Ongoing Operational Coordination (Panel 7)

    In the NOPR, the Commission acknowledged that ongoing coordination 
between the RTO/ISO, a DER aggregator, and the relevant distribution 
utility or utilities may be necessary to ensure that the DER aggregator 
is dispatching individual resources in a DER aggregation consistent 
with the limitations of the distribution system.\9\ The Commission 
proposed that each RTO/ISO revise its tariff to establish a process for 
ongoing coordination, including operational coordination, among itself, 
the DER aggregator, and the distribution utility to maximize the 
availability of the DER aggregation consistent with the safe and 
reliable operation of the distribution system. To help effectuate this 
proposal, the Commission also proposed to require each RTO/ISO to 
revise its tariff to require the DER aggregator to report to the RTO/
ISO any changes to its offered quantity and related distribution 
factors that result from distribution line faults or outages. The 
Commission also sought comment on the level of detail necessary in the 
RTO/ISO tariffs to establish a framework for ongoing coordination 
between the RTO/ISO, a DER aggregator, and the relevant distribution 
utility or utilities.
---------------------------------------------------------------------------

    \9\ NOPR, FERC Stats. & Regs. ] 32,718 at P 155.

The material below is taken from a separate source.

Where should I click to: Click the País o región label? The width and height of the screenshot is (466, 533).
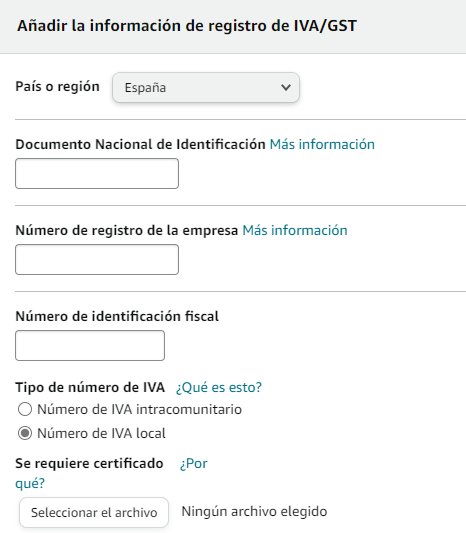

---------------------------------------------------------------------------

    Comments are requested on the following topics and questions that 
were included in previous supplemental notices:
    1. What real-time data acquisition and communication technologies 
are currently in use to provide bulk power system operators with 
visibility into the distribution system? Are they adequate to convey 
the information necessary for transmission and distribution operators 
to assess distribution system conditions in real time? Are new systems 
or approaches needed? Does DER aggregation require separate or 
additional capabilities and infrastructure for communication and 
control?
    2. What processes/protocols do distribution utilities, transmission 
operators, and DERs or DER aggregators use to coordinate with each 
other? Are these processes/protocols capable of providing needed real-
time communications and coordination? What new processes, resources, 
and efforts will be required to achieve effective real-time 
coordination?
    3. What are the minimum set of specific RTO/ISO operational 
protocols, performance standards, and market rules that should be 
adopted now to ensure operational coordination for DER aggregation 
participating in the RTO/ISO markets? What additional protocols may be 
important for the future? Should the Commission adopt more prescriptive 
requirements with respect to coordination than those proposed in the 
NOPR? If so, what should the Commission require?

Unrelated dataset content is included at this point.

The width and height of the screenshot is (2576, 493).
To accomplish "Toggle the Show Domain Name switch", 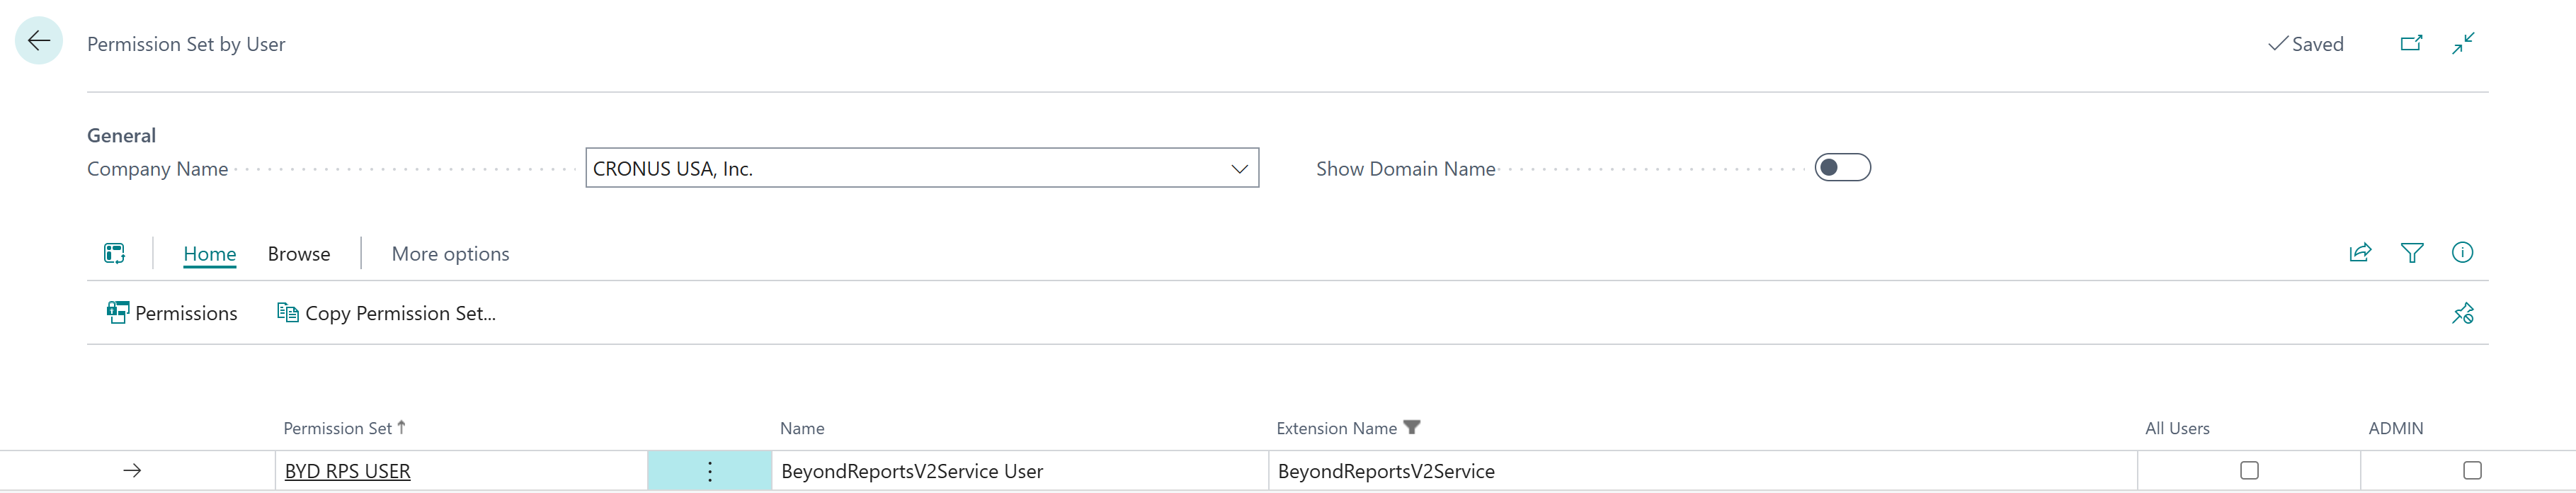I will tap(1842, 168).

    4. Should distribution utilities be able to override RTO/ISO 
decisions regarding day-ahead and real-time dispatch of DER 
aggregations to resolve local distribution reliability issues? If so, 
should DER aggregations nonetheless be subject to non-deliverability 
penalties under such circumstances?
    5. Is it possible for DERs or DER aggregations participating in the 
RTO/ISO markets to also be used to improve distribution system 
operations and reliability? If so, please provide examples of how this 
could be accomplished.
    6. Can real-time dispatch of aggregated DERs address distribution 
constraints? If not, can tools be developed to accomplish this?
    7. Should individual DERs be required to have communications 
capabilities to comply with control center obligations? What level of 
communications security should be employed for these communications?
    8. How might recent and expected technical advancements be used to 
enhance the coordination of DER aggregations, for example, integrating 
Energy Management Systems (EMS) and Distribution Management Systems 
(DMS) for efficient operational coordination?